This is an article that I wrote about two years ago. I like to share it with you because I think that it contains a few nice rules for writing better software.
When creating websites, there is a time when you want to put some dynamically generated output to the web browser. With a CGI script this is done by printing to stdout. When you don't take some simple precautions it will be easy for crackers to take over your website.
The simple rule is: encode all output. This means that if data is going from your program to another place, you should encode it. The way in which the data will be encoded is dependent on where it's going. I will show this with three examples.
Rule #1: Encode all dynamic output
HTML
On a webpage with HTML it's possible for an evil person to change parts of the website. Sometimes this isn't a very big problem, like when it's only possible to have the HTML on his own page. But when it's possible to get user input on another users page, then there is a possibility for cross site scripting (XSS), which is something you don't want.

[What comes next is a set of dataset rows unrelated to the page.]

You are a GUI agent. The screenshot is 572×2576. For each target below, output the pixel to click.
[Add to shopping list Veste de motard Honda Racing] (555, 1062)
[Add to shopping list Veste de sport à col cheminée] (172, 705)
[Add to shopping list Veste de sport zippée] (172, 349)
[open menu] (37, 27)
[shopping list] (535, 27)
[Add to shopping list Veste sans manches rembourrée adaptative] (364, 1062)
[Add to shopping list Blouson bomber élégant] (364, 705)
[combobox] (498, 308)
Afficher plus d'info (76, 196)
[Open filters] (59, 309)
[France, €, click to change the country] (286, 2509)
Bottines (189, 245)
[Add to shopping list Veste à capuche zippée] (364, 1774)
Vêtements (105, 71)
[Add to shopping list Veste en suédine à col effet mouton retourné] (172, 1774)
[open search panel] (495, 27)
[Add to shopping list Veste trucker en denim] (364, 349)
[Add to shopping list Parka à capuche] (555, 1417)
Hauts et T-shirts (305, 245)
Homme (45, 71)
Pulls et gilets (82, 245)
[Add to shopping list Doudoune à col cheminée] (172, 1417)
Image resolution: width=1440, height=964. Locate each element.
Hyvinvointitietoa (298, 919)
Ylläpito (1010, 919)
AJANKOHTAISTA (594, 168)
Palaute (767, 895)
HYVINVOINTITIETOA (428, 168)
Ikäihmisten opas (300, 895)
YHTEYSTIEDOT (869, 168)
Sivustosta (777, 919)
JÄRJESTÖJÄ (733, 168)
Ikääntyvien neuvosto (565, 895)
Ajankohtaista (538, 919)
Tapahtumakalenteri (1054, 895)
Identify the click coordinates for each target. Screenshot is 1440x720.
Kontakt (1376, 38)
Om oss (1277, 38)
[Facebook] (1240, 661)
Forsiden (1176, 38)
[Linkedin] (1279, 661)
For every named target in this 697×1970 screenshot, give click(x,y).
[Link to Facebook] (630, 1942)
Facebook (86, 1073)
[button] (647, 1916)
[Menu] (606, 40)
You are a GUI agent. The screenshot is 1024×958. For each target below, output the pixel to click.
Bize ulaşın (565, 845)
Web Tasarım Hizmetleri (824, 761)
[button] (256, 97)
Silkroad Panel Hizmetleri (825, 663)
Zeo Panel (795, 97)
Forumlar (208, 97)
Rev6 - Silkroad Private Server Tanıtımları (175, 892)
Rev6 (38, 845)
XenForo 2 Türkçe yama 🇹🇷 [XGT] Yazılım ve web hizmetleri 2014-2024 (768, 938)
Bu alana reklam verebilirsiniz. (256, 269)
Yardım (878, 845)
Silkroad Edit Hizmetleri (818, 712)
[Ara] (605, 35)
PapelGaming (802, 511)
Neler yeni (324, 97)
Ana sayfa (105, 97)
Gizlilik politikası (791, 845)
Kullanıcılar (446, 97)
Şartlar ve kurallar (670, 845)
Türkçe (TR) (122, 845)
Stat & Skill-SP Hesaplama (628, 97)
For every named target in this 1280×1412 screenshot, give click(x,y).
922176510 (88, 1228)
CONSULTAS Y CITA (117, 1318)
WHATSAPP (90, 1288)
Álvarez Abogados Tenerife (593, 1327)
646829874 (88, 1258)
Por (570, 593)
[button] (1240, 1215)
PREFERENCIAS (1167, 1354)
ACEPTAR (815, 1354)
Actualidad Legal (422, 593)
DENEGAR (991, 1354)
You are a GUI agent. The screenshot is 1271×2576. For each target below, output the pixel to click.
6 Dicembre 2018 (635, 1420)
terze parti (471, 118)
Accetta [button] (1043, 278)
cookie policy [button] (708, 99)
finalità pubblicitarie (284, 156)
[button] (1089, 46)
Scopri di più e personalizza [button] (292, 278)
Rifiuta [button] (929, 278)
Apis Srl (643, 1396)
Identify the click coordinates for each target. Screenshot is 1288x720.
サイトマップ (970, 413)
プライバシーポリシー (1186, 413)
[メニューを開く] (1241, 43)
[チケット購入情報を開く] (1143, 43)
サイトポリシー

Next I will show a simple php program with a problem.
<html> <body> <form action="badscript.php" method="post" > Email: <input type="text" name="email" /> <input type="submit" value="Mail me!" /> </form> </body></html>
This will look like the following webpage.
OK, so this is really simple. The next part of this needs a badly written php script.
<?php echo "The text you wrote is: " . $_POST["email"] . "</br>"; echo 'Try again: <form action="badscript.php" method="post" > Email: <input type="text" name="email" value="' . $_POST['email'] . '"/> <input type="submit" value="Mail me!" /> </form>'; ?>
So now let's try the script. This script let's you write some text, and then text will get printed on the webpage when you click the button. Now you can try some things. Nice examples are: normal text, some text with a bit html, like bold tags, or things with quotes.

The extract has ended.